Im Husumer Hafen wird eine entstellte Leiche aus dem Wasser gefischt. Theo Krumme und seine Kollegin Pat stoßen bei ihren Ermittlungen auf eine Mauer des Schweigens. In einem kleinen Dorf finden sie mehr als einen Täter.

Über diese Serie bin ich im letzten Jahr gestoIpert, als der Autor zu einer Lesung bei den Aachener Krimitagen war. Eingestiegen bin ich da direkt mit dem fünften Fall, was ich normalerweise überhaupt nicht mag. Aber bei dieser Serie hatte ich nicht das Gefühl, dass mir wichtige Informationen fehlen und ich kann sagen, dass mir die Serie rund um Theo und Pat sehr gut gefällt. Regionalkrimi mit einem Schuss Mystik in einer flotten Schreibe.

Diesmal muss ich aber sagen, dass Hendrik Berg meine Geduld auf eine Probe gestellt hat. Denn "Eisiger Nebel" braucht einige Zeit, bis er richtig in Schwung gerät. Die ersten 150 Seiten hatte ich nicht den Eindruck, dass irgendwas passiert; die ganze Geschichte tritt auf der Stelle. Ich hatte auch nicht die geringste Ahnung, worauf der Autor hier hinaus will. Aber da ändert sich alles, die Handlung geht vorwärts und das Tempo nimmt so richtig Fahrt auf. Der Krimi wird für die verbleibenden 200 Seiten zum Pageturner. Das ist richtig gut gemacht und hat mich für die Wartezeit mehr als entschädigt.

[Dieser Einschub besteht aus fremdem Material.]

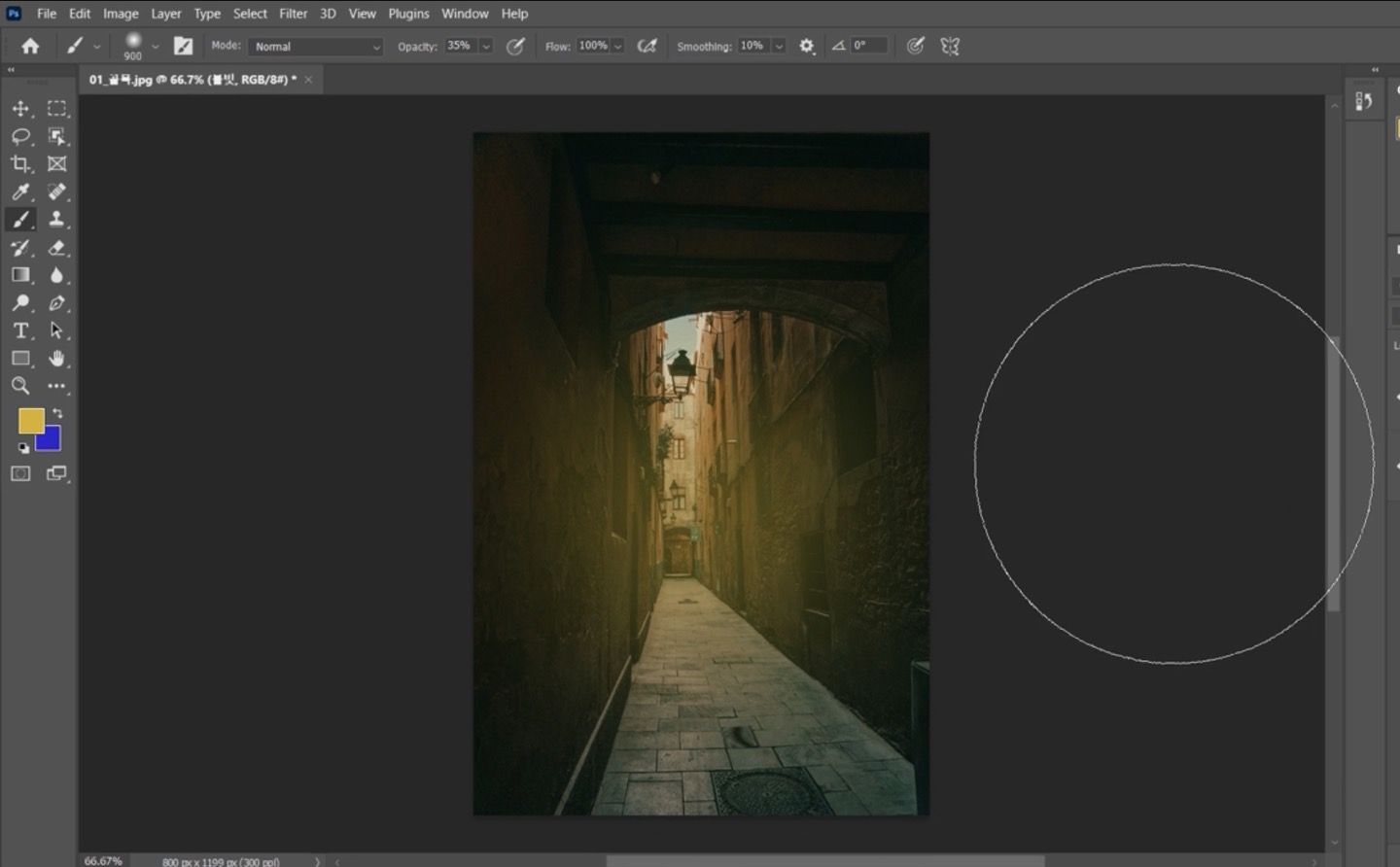Click the yellow foreground color swatch

click(30, 420)
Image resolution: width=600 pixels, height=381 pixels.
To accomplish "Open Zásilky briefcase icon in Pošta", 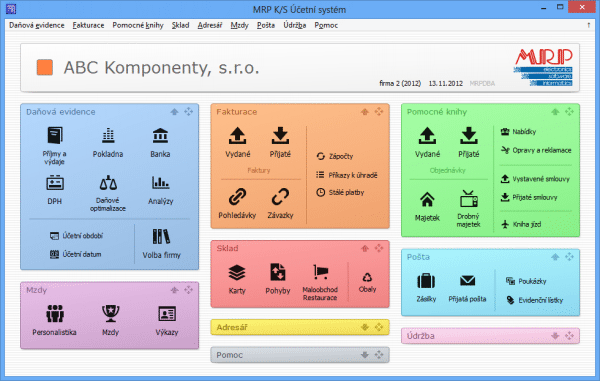I will tap(426, 281).
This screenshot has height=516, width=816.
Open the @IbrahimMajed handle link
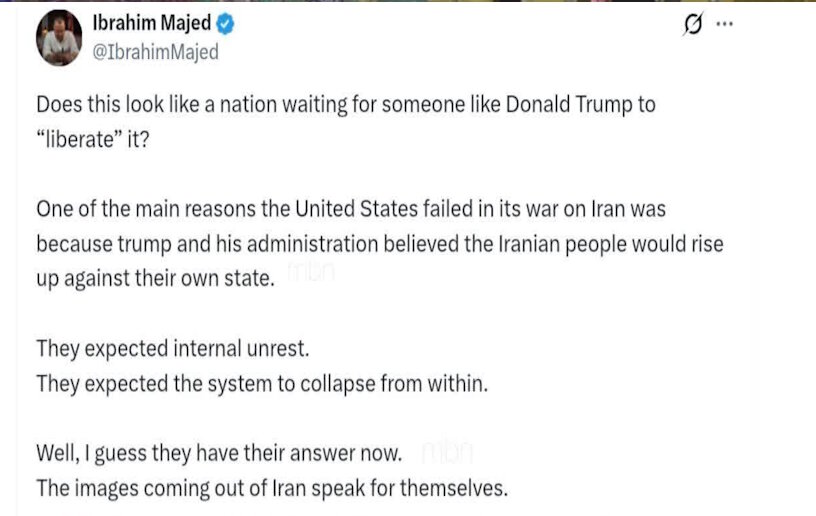click(156, 52)
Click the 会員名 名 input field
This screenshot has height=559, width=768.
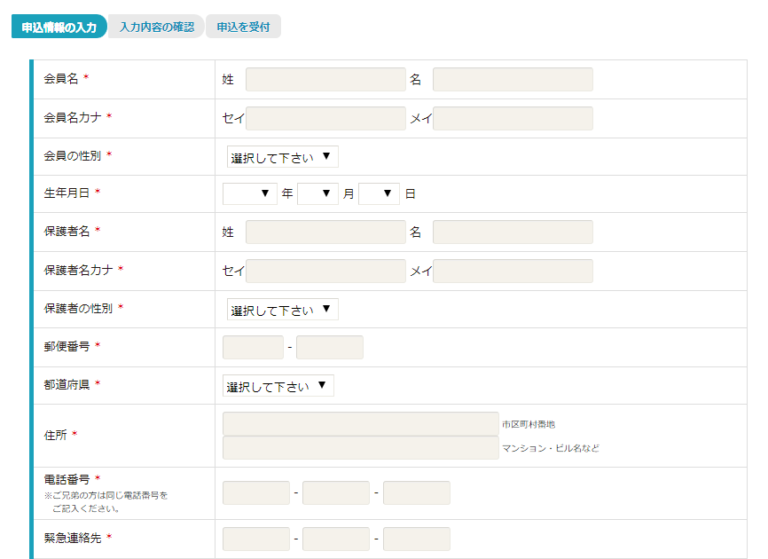tap(512, 80)
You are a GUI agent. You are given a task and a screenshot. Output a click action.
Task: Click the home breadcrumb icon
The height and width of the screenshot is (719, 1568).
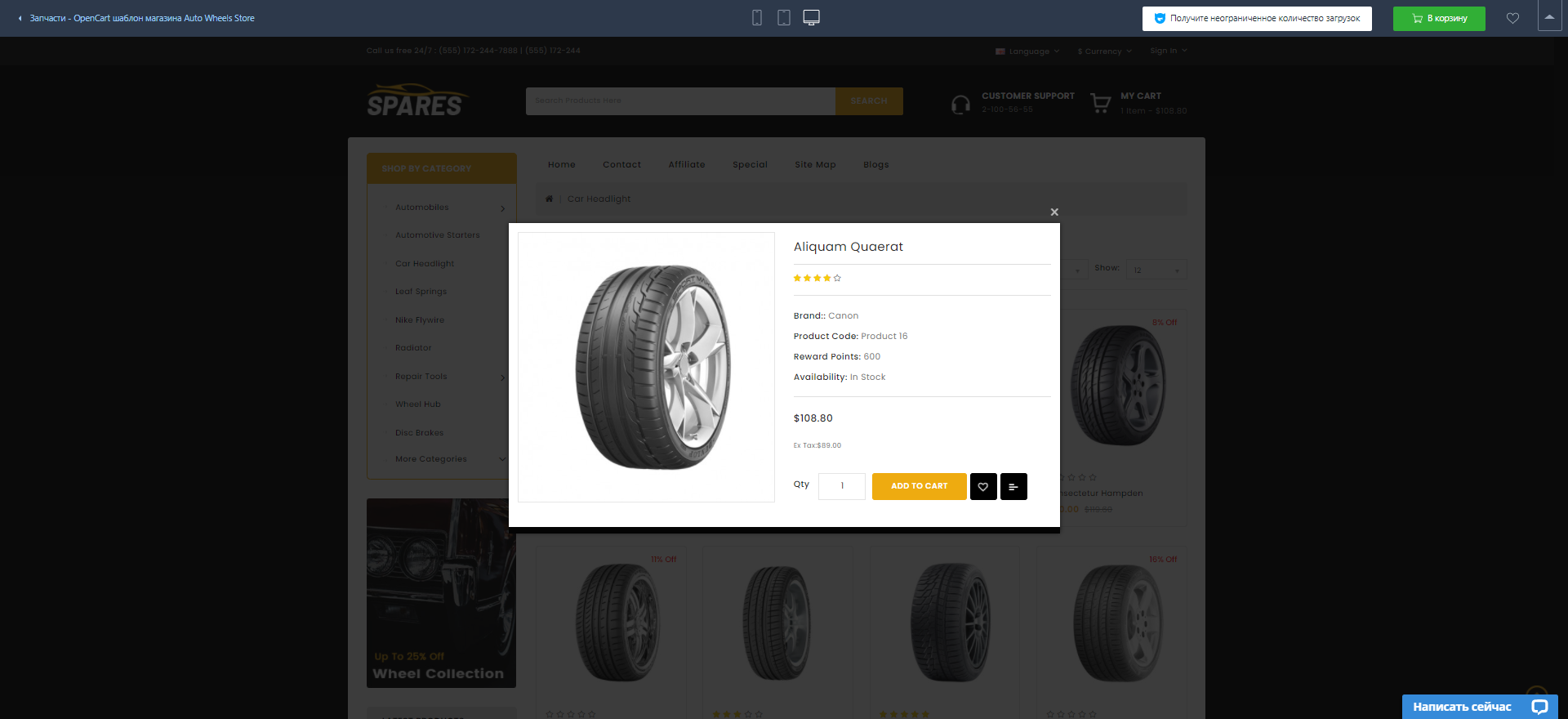coord(549,199)
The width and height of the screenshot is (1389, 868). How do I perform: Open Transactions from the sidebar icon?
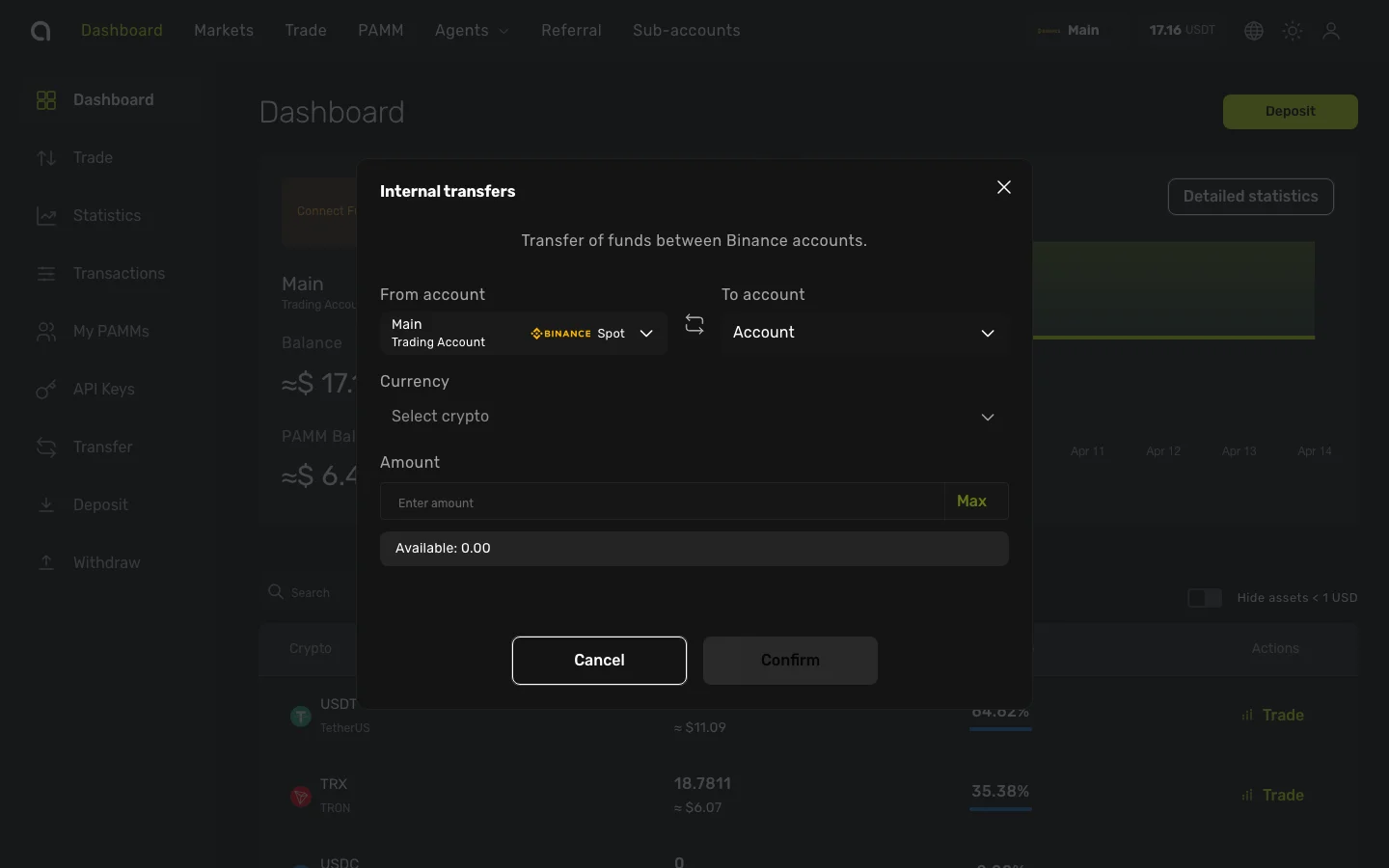click(x=45, y=274)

Die Ermittler und das persönliche Umfeld in diesem Regionalkrimi sind dafür gemacht, dass ich diese Reihe weiterverfolgen und die mir noch fehlenden Fälle nachholen werde. Das Wiedersehen mit dem liebenswerten Personal hat mir großen Spaß gemacht, und ich bin auf die weitere Entwicklung der Charaktere gespannt, vor allem auf Theo und seinen Hund.